◆ TASK DIRECTIONS
Copy the records below in full, changing no character.

◆ DATA
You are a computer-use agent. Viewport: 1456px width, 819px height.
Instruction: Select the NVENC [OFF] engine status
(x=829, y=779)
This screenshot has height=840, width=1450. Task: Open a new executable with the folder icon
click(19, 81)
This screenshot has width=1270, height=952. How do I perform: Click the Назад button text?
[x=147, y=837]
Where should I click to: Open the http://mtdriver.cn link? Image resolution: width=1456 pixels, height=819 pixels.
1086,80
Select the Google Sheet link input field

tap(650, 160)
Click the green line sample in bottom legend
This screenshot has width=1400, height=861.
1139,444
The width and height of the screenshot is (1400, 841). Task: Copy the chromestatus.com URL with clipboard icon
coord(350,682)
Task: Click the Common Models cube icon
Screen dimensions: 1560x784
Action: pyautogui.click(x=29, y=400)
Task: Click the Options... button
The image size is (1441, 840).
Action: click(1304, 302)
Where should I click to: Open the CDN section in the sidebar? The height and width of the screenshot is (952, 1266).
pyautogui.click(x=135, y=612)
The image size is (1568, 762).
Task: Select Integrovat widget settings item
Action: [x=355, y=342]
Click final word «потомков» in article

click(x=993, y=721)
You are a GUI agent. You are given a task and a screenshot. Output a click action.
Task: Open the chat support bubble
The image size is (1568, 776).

◆ TASK RESULT
You are a computer-use agent. Viewport: 1456px width, 819px height.
Instruction: Select the NVENC [OFF] engine status
(x=829, y=779)
This screenshot has height=840, width=1450. Task: Open a new executable with the folder icon
click(19, 81)
This screenshot has width=1270, height=952. How do I perform: Click the Назад button text?
[x=147, y=837]
Where should I click to: Open the http://mtdriver.cn link? Image resolution: width=1456 pixels, height=819 pixels.
1086,80
Select the Google Sheet link input field

tap(650, 160)
Click the green line sample in bottom legend
This screenshot has width=1400, height=861.
1139,444
The width and height of the screenshot is (1400, 841). Task: Copy the chromestatus.com URL with clipboard icon
coord(350,682)
Task: Click the Common Models cube icon
Screen dimensions: 1560x784
Action: pyautogui.click(x=29, y=400)
Task: Click the Options... button
The image size is (1441, 840).
Action: click(1304, 302)
Where should I click to: Open the CDN section in the sidebar? The height and width of the screenshot is (952, 1266).
pyautogui.click(x=135, y=612)
The image size is (1568, 762).
Task: Select Integrovat widget settings item
Action: [x=355, y=342]
Click final word «потомков» in article

click(x=993, y=721)
You are a GUI agent. You are given a task and a screenshot. Output a click action.
Task: Open the chat support bubble
The image size is (1568, 776).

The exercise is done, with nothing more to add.